[begin ARTICLE]
In this post, I’ll try to summarize all the user facing features that were added to Sophia in the past two years. The work on the Sophia compiler was not only focused on adding new features, but also on bug fixing, higher stability, and internal developments that would make the life of the compiler develops easier.
It’s not always convenient for a user of a language to go through the changelog of every release and try to see what new features were added and figure out use cases for them. So I’ll try here to list all the features that were added, along with the motivation to add them, and possibly some use cases.
Additions to the standard library
The Set
standard library
Sophia has no builtin set type but it has a map that could be used as a set if we ignore the values of this map (i.e. map('a, unit)
). The new set
type is a wrapper around map('a, unit)
, and the Set
standard library provides a bunch of useful functions that could be used when the problem at hand needs a set rather than map of keys and values.
Before:
entrypoint uniq_count() =
let elems = [1, 2, 3, 2, 3, 4]
let l = List.map((x) => (x, ()), elems)
let m = Map.from_list(l)
Map.size(m)
After:
entrypoint uniq_count() =
let elems = [1, 2, 3, 2, 3, 4]
let s = Set.from_list(elems)
Set.size(s)
The Bitwise
standard library
The Bitwise standard library includes the most used operations on arbitrary precision integers. You can learn more about the functions of the Bitwise
namespace in the standard library documentation.
New syntax
Loading namespaces with the using
keyword
The using
statement allows bringing functions from different namespaces to the current namespace. If a function makes multiple calls to Pair.fst
for example, then it would be possible to type less characters by bringing the fst
function into the current namespace with using Pair for [fst]
. The using
statement could be used in a top-level scope, a contract scope, or a function scope.
Before:
entrypoint f() =
let x = (1, 2)
let y = (4, 5)
Pair.fst(x) * Pair.snd(x) + Pair.fst(y) * Pair.snd(y)
After:
entrypoint g() =
using Pair
let x = (1, 2)
[end ARTICLE]
**WHAT YOU WILL DO**
Copy out the post above on new Sophia features in full, word for word.
[begin SUPPLIED DATA]
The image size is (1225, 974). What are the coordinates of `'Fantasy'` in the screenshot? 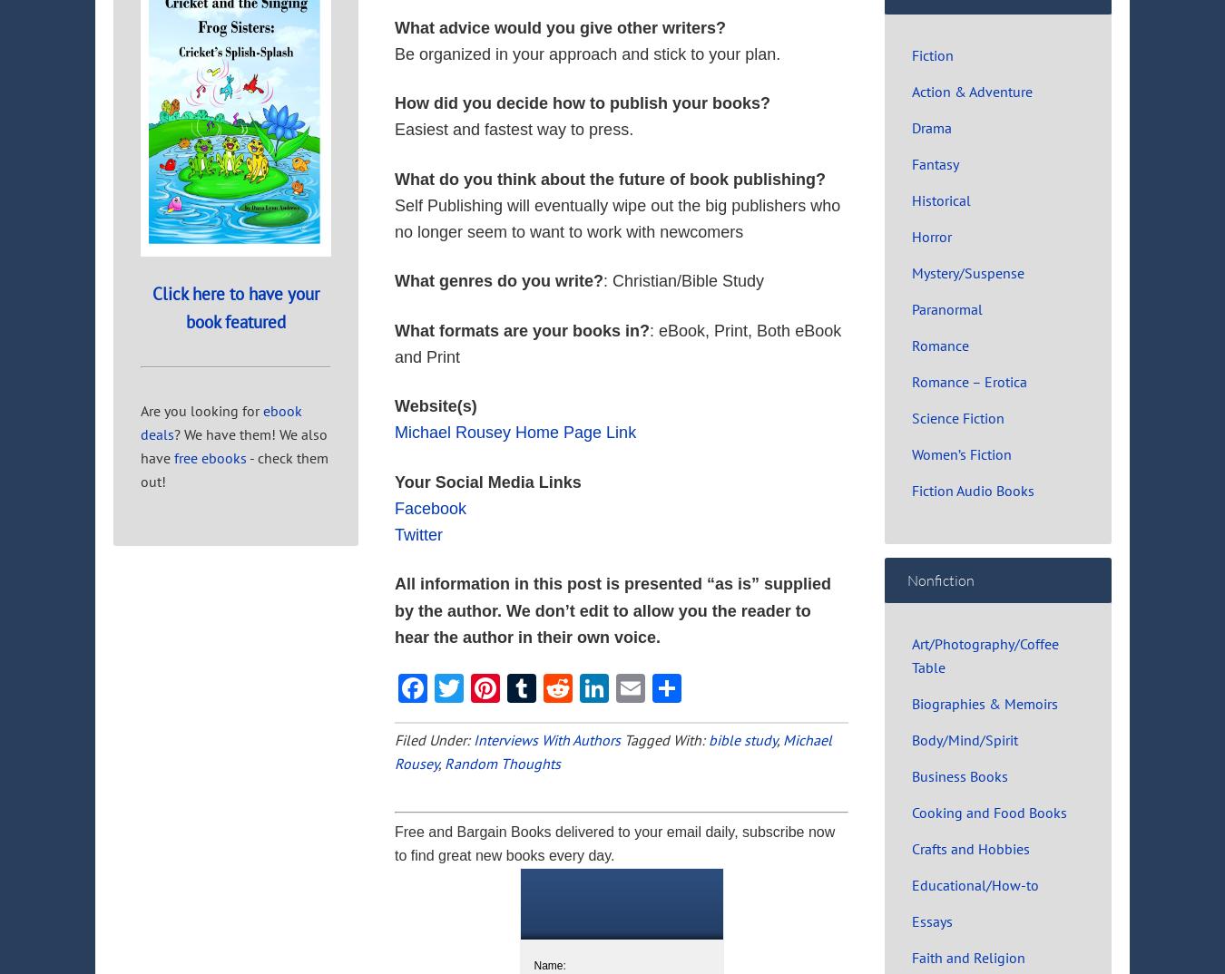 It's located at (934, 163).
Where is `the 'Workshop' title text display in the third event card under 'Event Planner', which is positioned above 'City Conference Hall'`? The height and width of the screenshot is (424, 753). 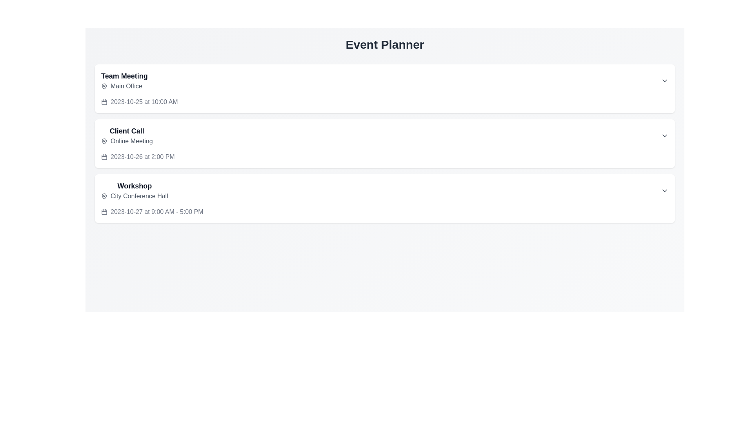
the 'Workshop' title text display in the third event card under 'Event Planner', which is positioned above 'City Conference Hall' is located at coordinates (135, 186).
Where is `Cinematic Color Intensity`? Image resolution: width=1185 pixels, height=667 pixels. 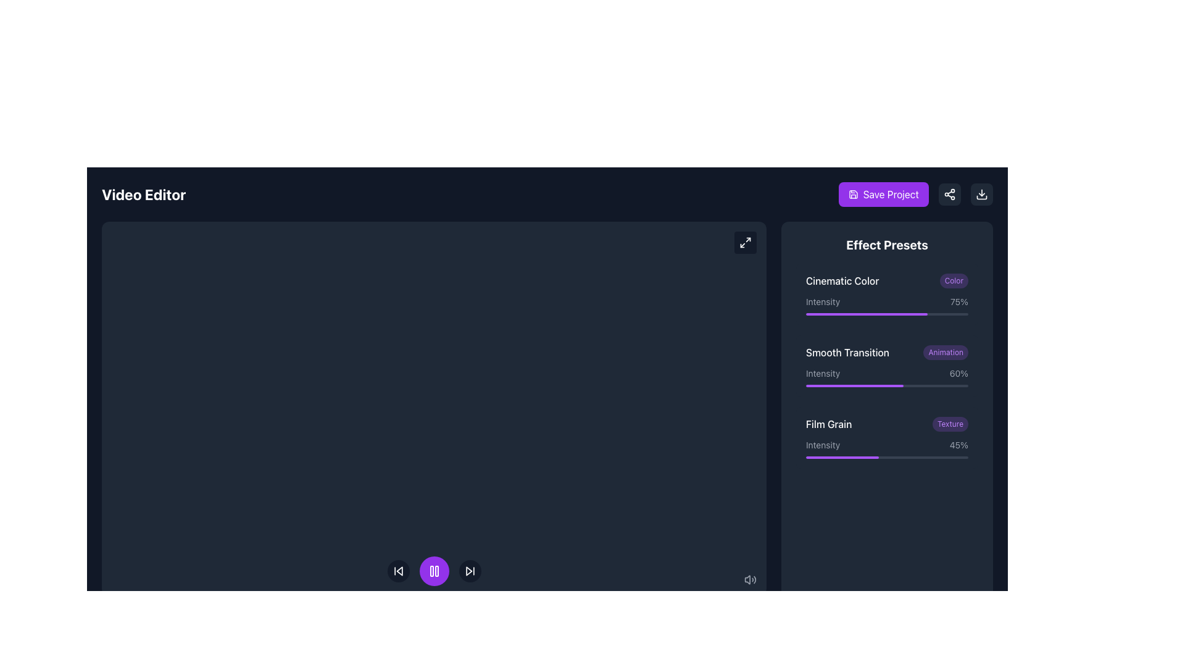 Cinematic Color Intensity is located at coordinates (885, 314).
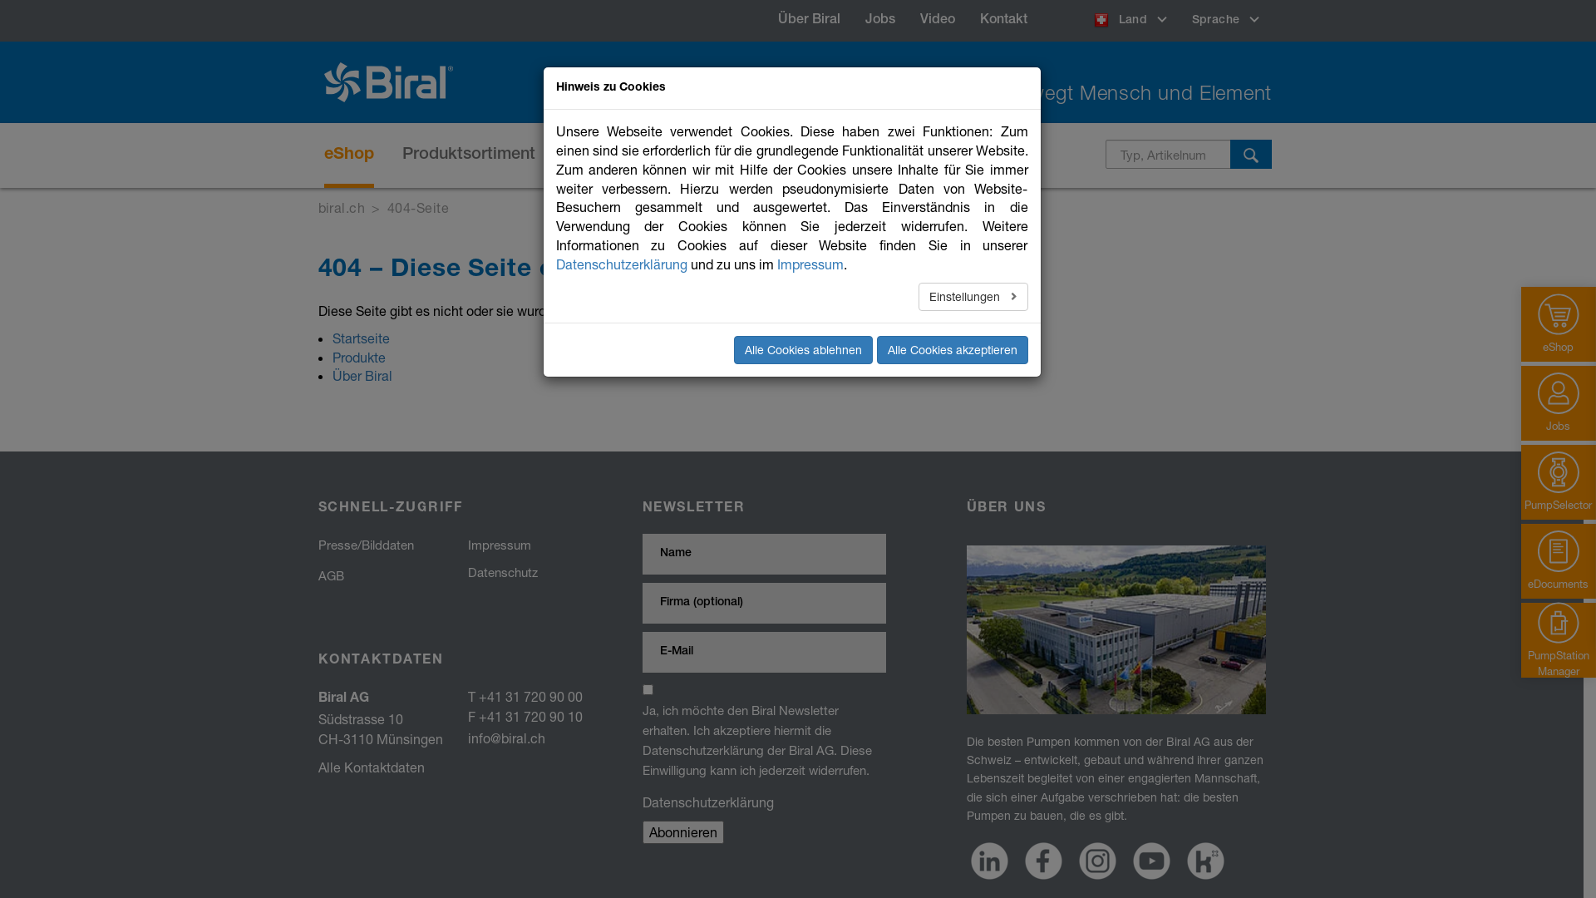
[end SUPPLIED DATA]
**WRITTEN ANSWER**
In this post, I’ll try to summarize all the user facing features that were added to Sophia in the past two years. The work on the Sophia compiler was not only focused on adding new features, but also on bug fixing, higher stability, and internal developments that would make the life of the compiler develops easier.
It’s not always convenient for a user of a language to go through the changelog of every release and try to see what new features were added and figure out use cases for them. So I’ll try here to list all the features that were added, along with the motivation to add them, and possibly some use cases.
Additions to the standard library
The Set
standard library
Sophia has no builtin set type but it has a map that could be used as a set if we ignore the values of this map (i.e. map('a, unit)
). The new set
type is a wrapper around map('a, unit)
, and the Set
standard library provides a bunch of useful functions that could be used when the problem at hand needs a set rather than map of keys and values.
Before:
entrypoint uniq_count() =
let elems = [1, 2, 3, 2, 3, 4]
let l = List.map((x) => (x, ()), elems)
let m = Map.from_list(l)
Map.size(m)
After:
entrypoint uniq_count() =
let elems = [1, 2, 3, 2, 3, 4]
let s = Set.from_list(elems)
Set.size(s)
The Bitwise
standard library
The Bitwise standard library includes the most used operations on arbitrary precision integers. You can learn more about the functions of the Bitwise
namespace in the standard library documentation.
New syntax
Loading namespaces with the using
keyword
The using
statement allows bringing functions from different namespaces to the current namespace. If a function makes multiple calls to Pair.fst
for example, then it would be possible to type less characters by bringing the fst
function into the current namespace with using Pair for [fst]
. The using
statement could be used in a top-level scope, a contract scope, or a function scope.
Before:
entrypoint f() =
let x = (1, 2)
let y = (4, 5)
Pair.fst(x) * Pair.snd(x) + Pair.fst(y) * Pair.snd(y)
After:
entrypoint g() =
using Pair
let x = (1, 2)